A questo punto Vespa introduce i temi economici, ed anche su questo Berlusconi si sente sicuro: tra le riduzioni per le imprese e quelle per le persone fisiche più o meno l'80% degli italiani paga qualcosa in meno di tasse; il Presidente ricorda le deduzioni per i genitori a carico, le badanti, i figli e nell'ambito del discorso entra il provvedimento dell'assegno per i nuovi nati. Ne usufruiranno anche i figli degli immigrati, e tutti riceveranno una lettera firmata dal Presidente del Consiglio con le indicazioni per riscuotere l'assegno. E' davvero l'orgoglio di quanto fatto in anni di difficoltà il tratto distintivo della performance del Premier, che si scurisce in volto solo quando Vespa gli ricorda che Prodi vorrebbe addirittura una commissione di controllo per i conti pubblici; a questa provocazione Berlusconi, dopo aver ricordato quanti organi di controllo esistano già, tra cui la Commissione europea, risponde con un affondo: «quando governava la sinistra, Prodi era Presidente della Commissione e i conti se li controllava da solo».

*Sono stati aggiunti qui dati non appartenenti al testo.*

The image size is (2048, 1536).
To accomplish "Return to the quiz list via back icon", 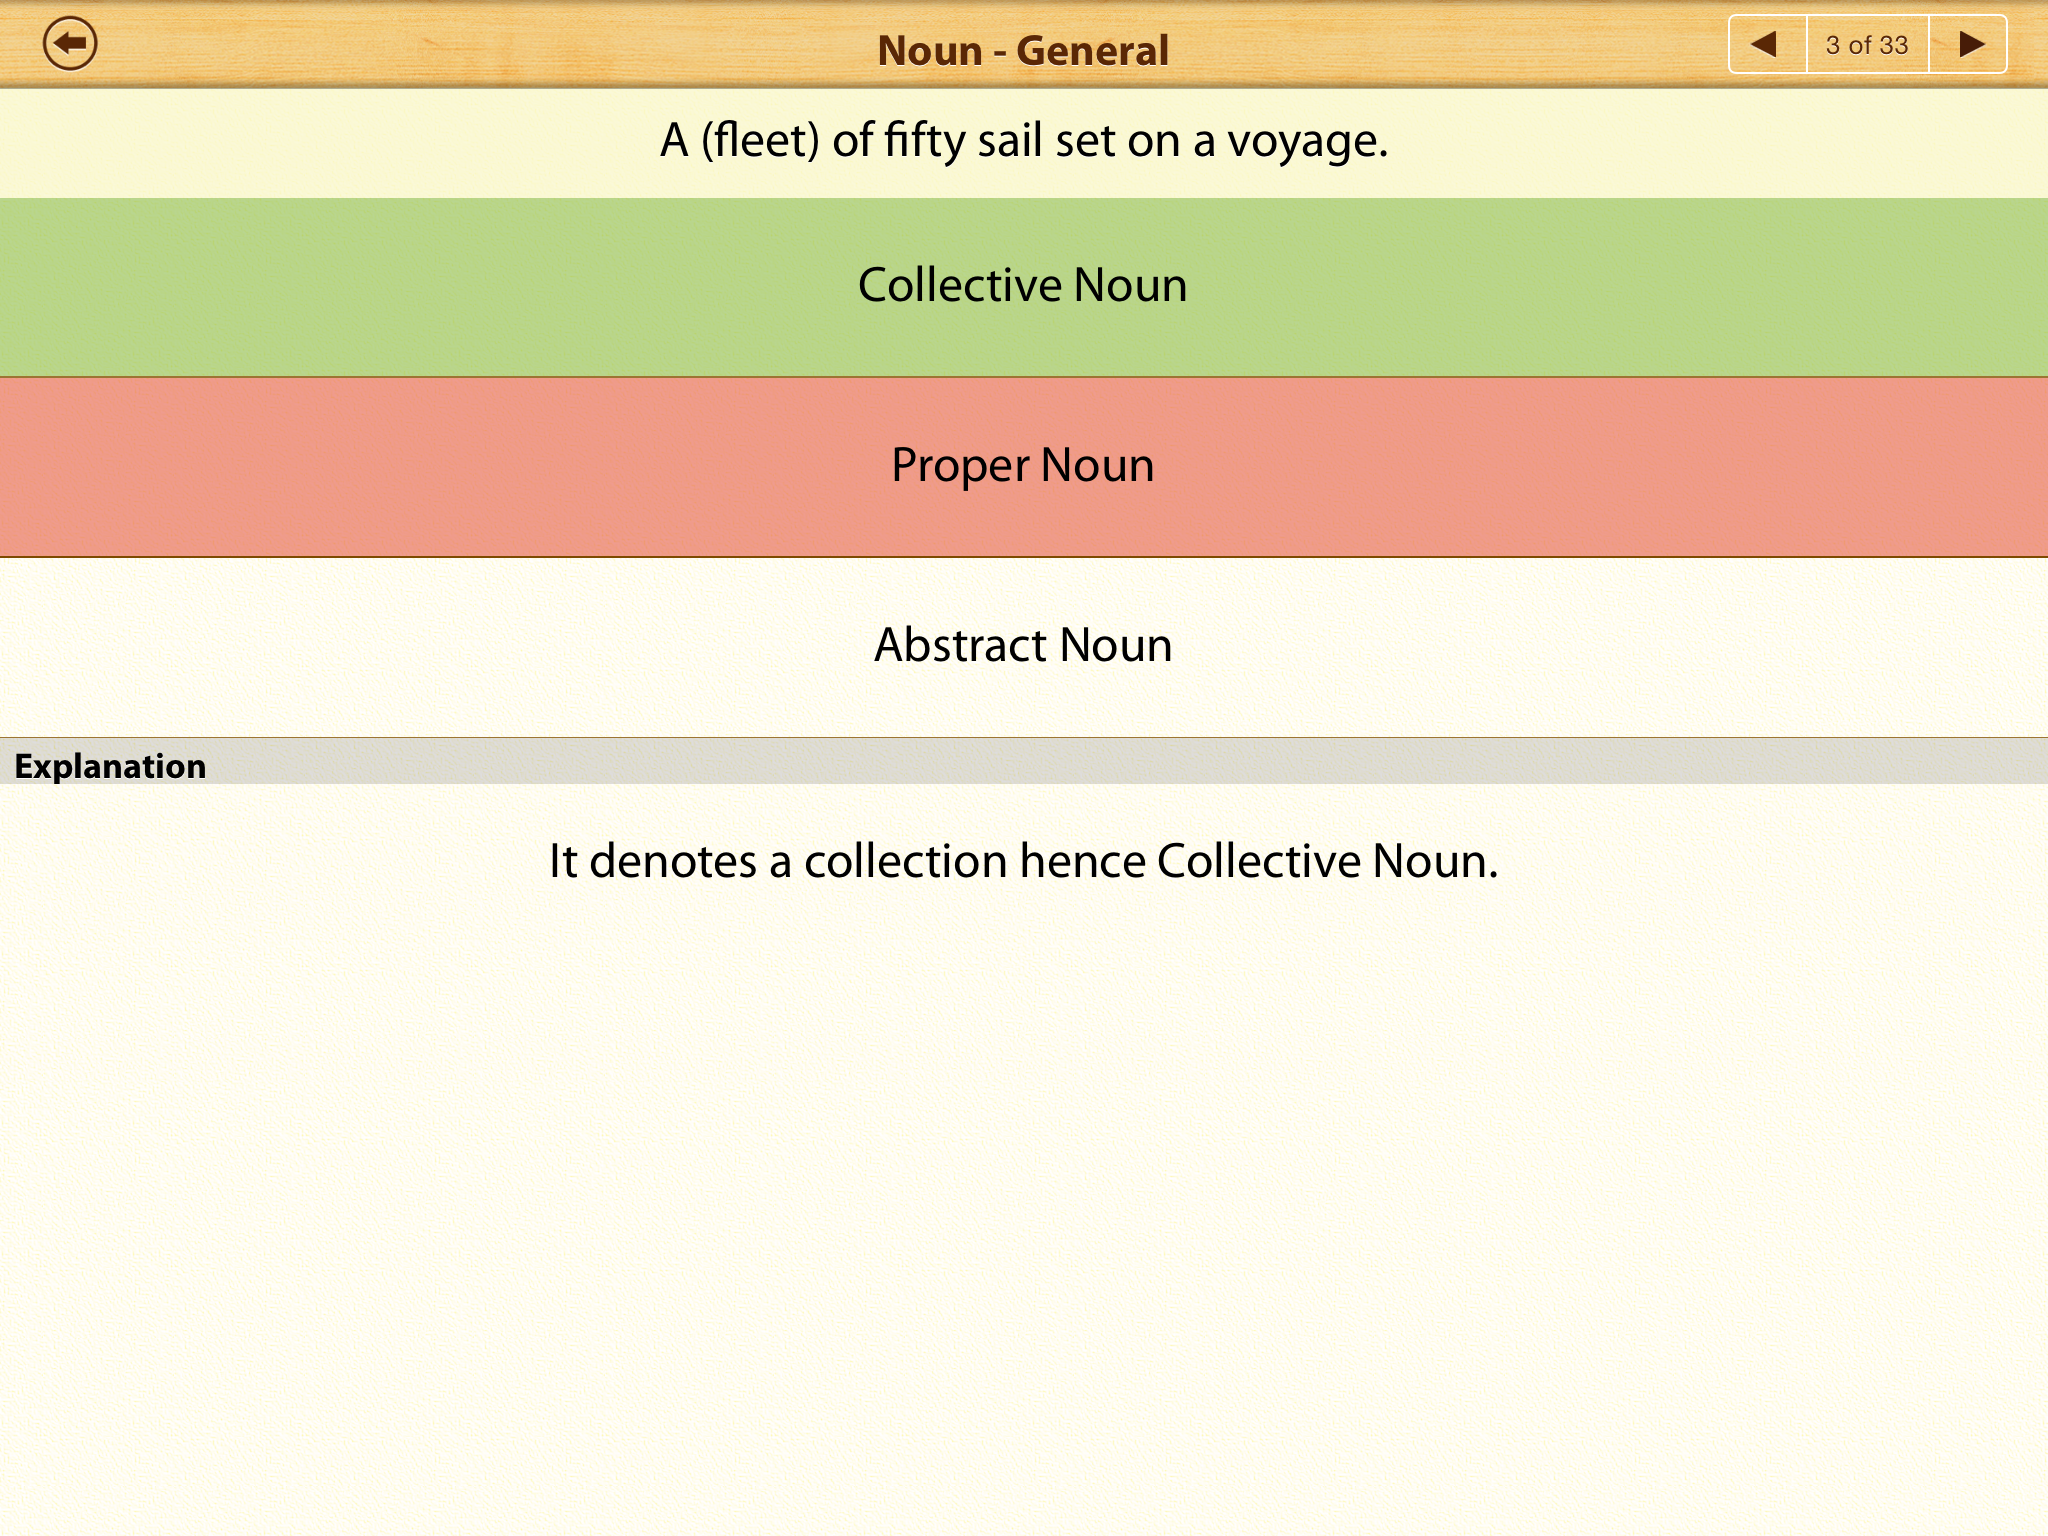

Poi riprende il filo del programma in caso di vittoria: portare la pressione fiscale sotto il 40% grazie alla riforma costituzionale, che implica minori costi e sprechi da parte dello Stato, la modernizzazione della Pubblica Amministrazione, riguardo la quale il Premier tiene a precisare lo sforzo enorme fatto per digitalizzare l'archivio, e le grandi opere. Annuncia inoltre la diminuzione di un altro punto percentuale del cuneo fiscale entro il 2007, e torna sulla congiuntura economica difficilissima nella quale hanno operato quando gli si chiedono delucidazioni sulle difficoltà di esportazione dei prodotti italiani; al di là del cambio sfavorevole Euro/Dollaro, il punto è che le imprese italiane sono soprattutto medie e piccole, ed esportano soprattutto manufatti puntualmente contraffatti. E' un problema cui nessun governo da solo può offrire soluzioni esaustive, se non aiutare le imprese ad investire nella ricerca per i prodotti altamente tecnologici.

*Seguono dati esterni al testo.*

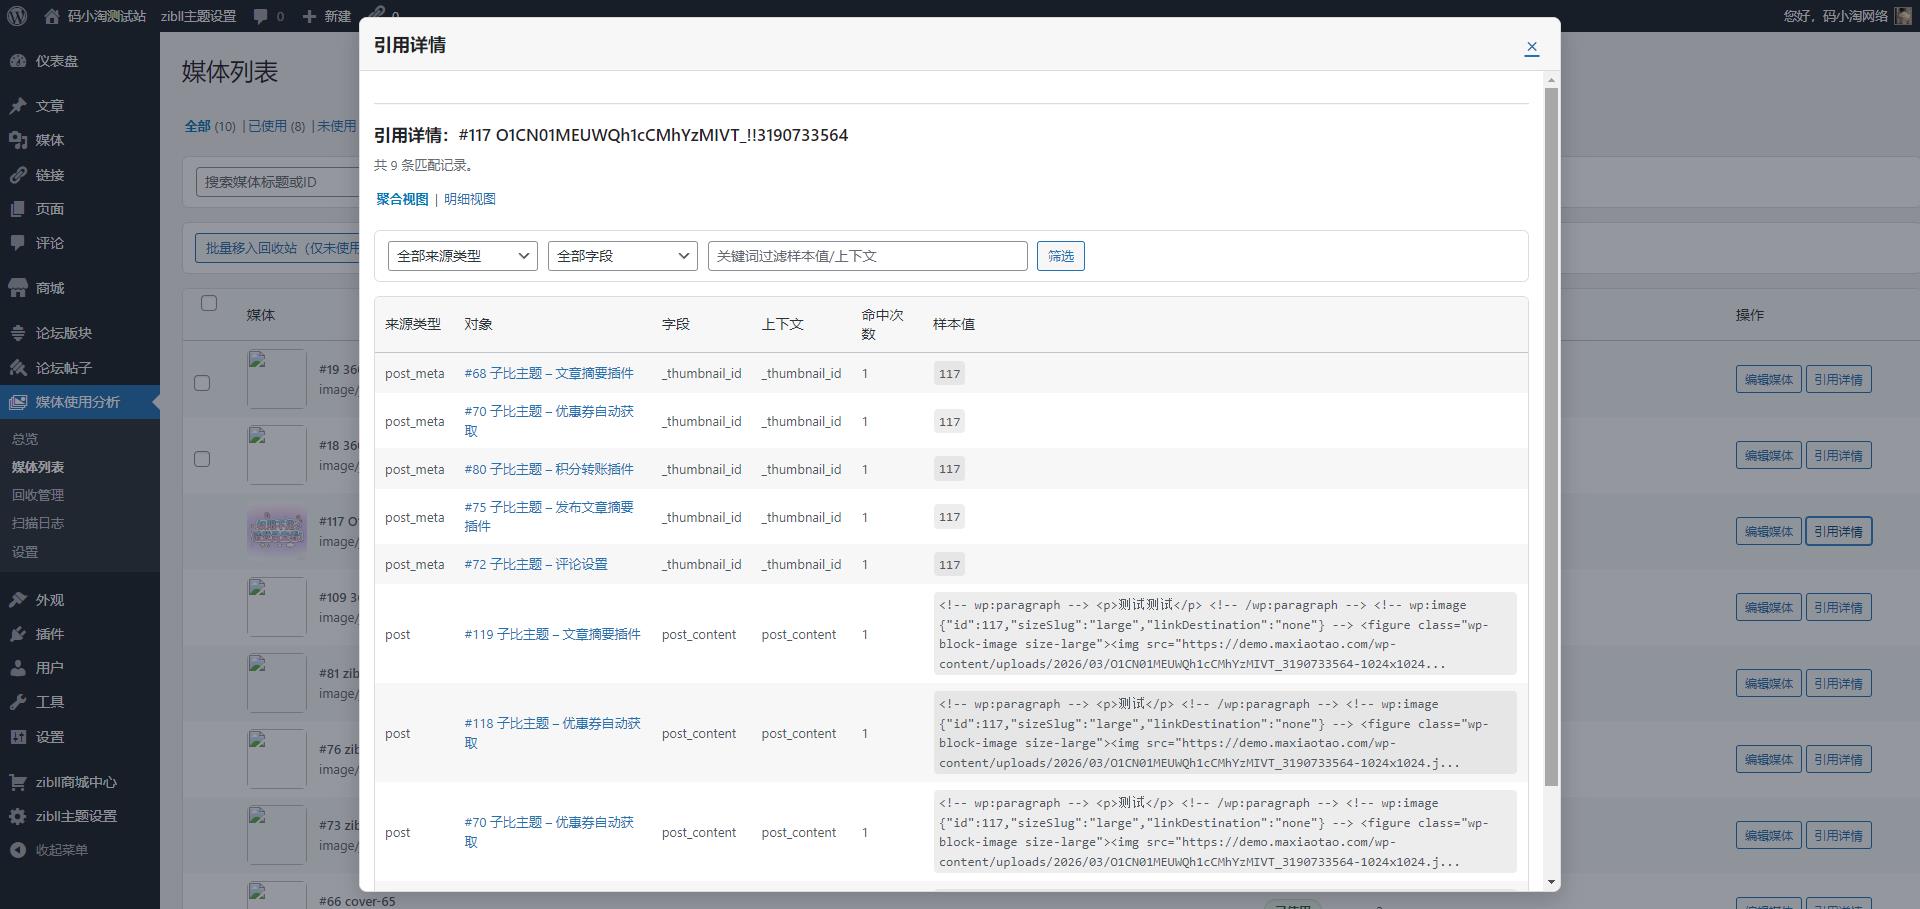The width and height of the screenshot is (1920, 909).
Task: Switch to 明细视图 tab
Action: click(470, 199)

Quando Vespa sottolinea che la presenza unica di Berlusconi è stata determinata dal rifiuto dei Ds di incontrarlo in quanto offesi dalle accuse del Premier sul caso Unipol, il Presidente si sfoga per la quantità di insulti e di menzogne messe insieme dalla sinistra su questa vicenda come sul resto, ma non retrocede di un millimetro. Ricostruisce i fatti, non si pente di essere andato dai magistrati, conferma quanto detto e a questo punto attacca ciò che chiama il «pentagono rosso», cioè la rete di interessi che coinvolge Coop, giunte rosse, finanza rossa, magistratura rossa e Ds. Non ha paura di insistere su ciò che più suscita la reazione ironica degli interlocutori: il Presidente vede comunisti dovunque. Ci vuole coraggio per dire certe cose, ma a Berlusconi non manca e rincara; vuole riconquistare i voti persi e acquisire quelli degli indecisi puntando sulle cose fatte e sull'identità della sinistra.

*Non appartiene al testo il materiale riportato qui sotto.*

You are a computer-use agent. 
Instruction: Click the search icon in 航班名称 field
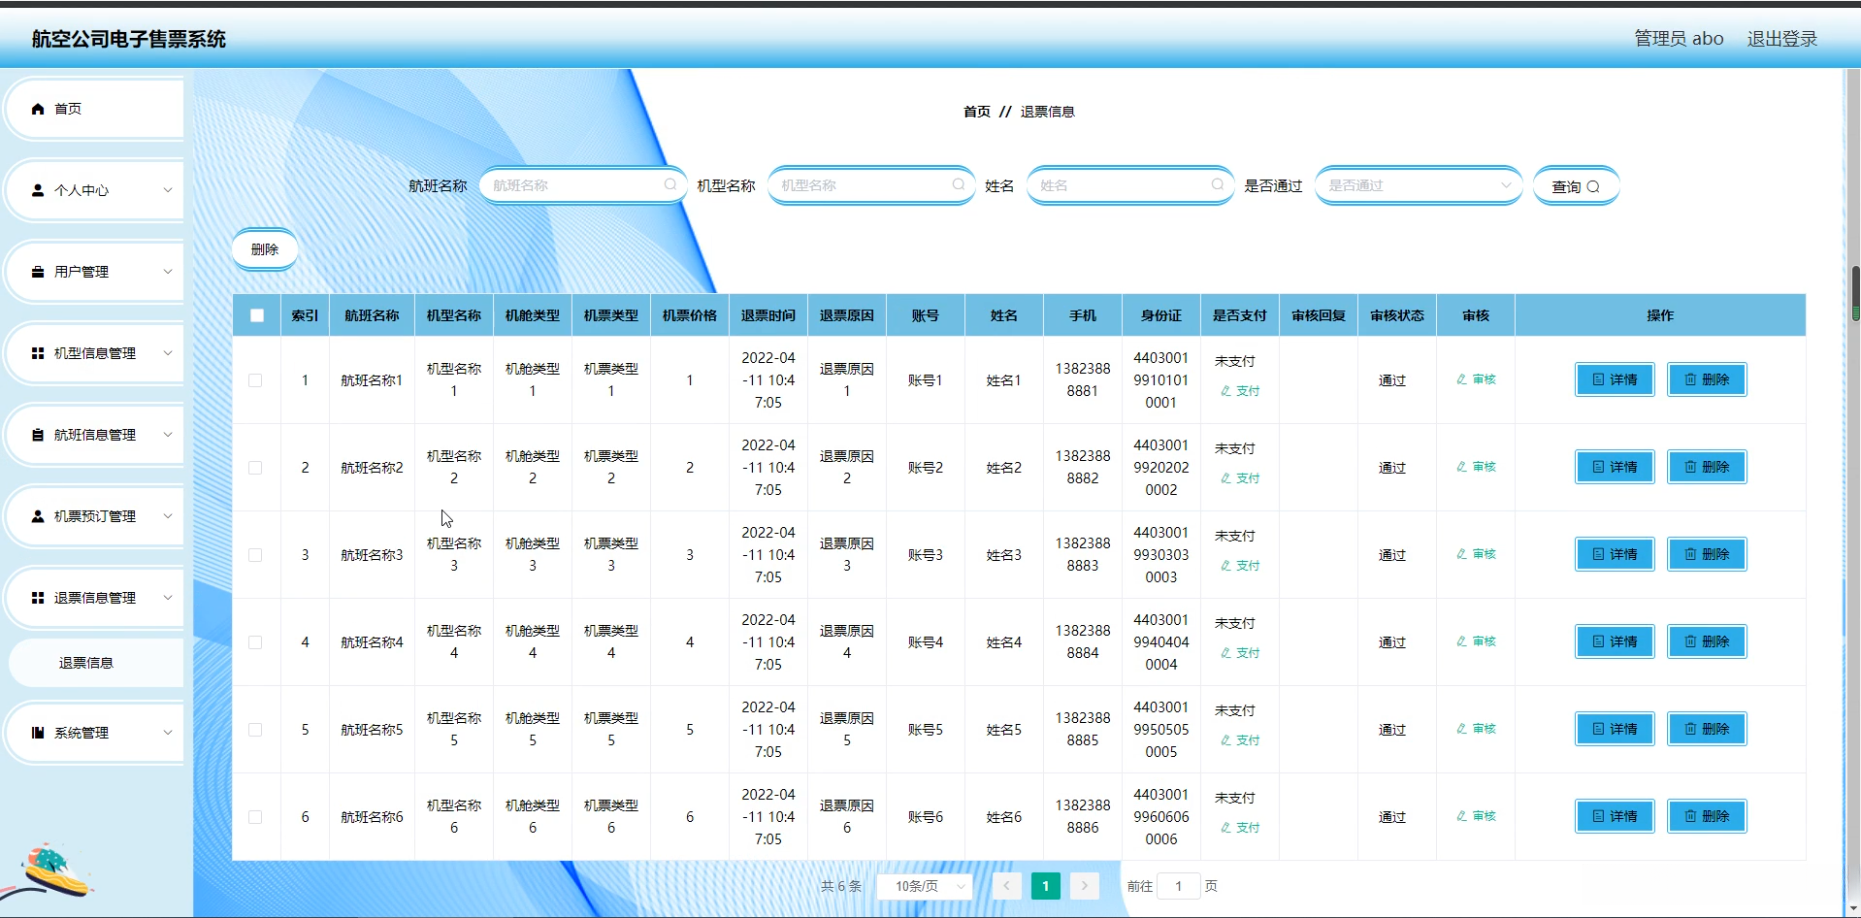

Gli ultimi argomenti sono tra i più importanti: giustizia e situazione internazionale. Berlusconi dichiara di essere il personaggio più perseguitato dalla giustizia d'Occidente, ma non teme ulteriori azioni della Magistratura prima delle elezioni; accusa la Procura di Milano di insabbiare il caso Unipol e chiaramente non è contento della nomina del fondatore di Magistratura Democratica a capo di tale procura. Torna più pacato quando rivendica la bravura dei soldati italiani in missione all'estero, spera che il ricatto economico induca Hamas alla ragione, e confida in una proposta russa all'Iran per risolvere pacificamente la diatriba sul nucleare. Infine, un passaggio sul rapporto con la Chiesa; Forza Italia è per la libertà di coscienza sulle questioni morali, ma è giusto intervenire a favore delle coppie di fatto - etero e non - con contratti giuridicamente riconosciuti che garantiscano i loro diritti, ma non ledano la specificità della famiglia naturale. Solo sulla scia conclusiva della trasmissione Berlusconi si lascia andare ad una malignità: «certo che dieci anni fa D'Alema era un ragazzino» (e qui le battute tra lui e Vespa si sprecano) e chiude bollando come un cumulo di banalità le dichiarazioni di Prodi a Radio24. Le sentiremo tutte martedì prossimo.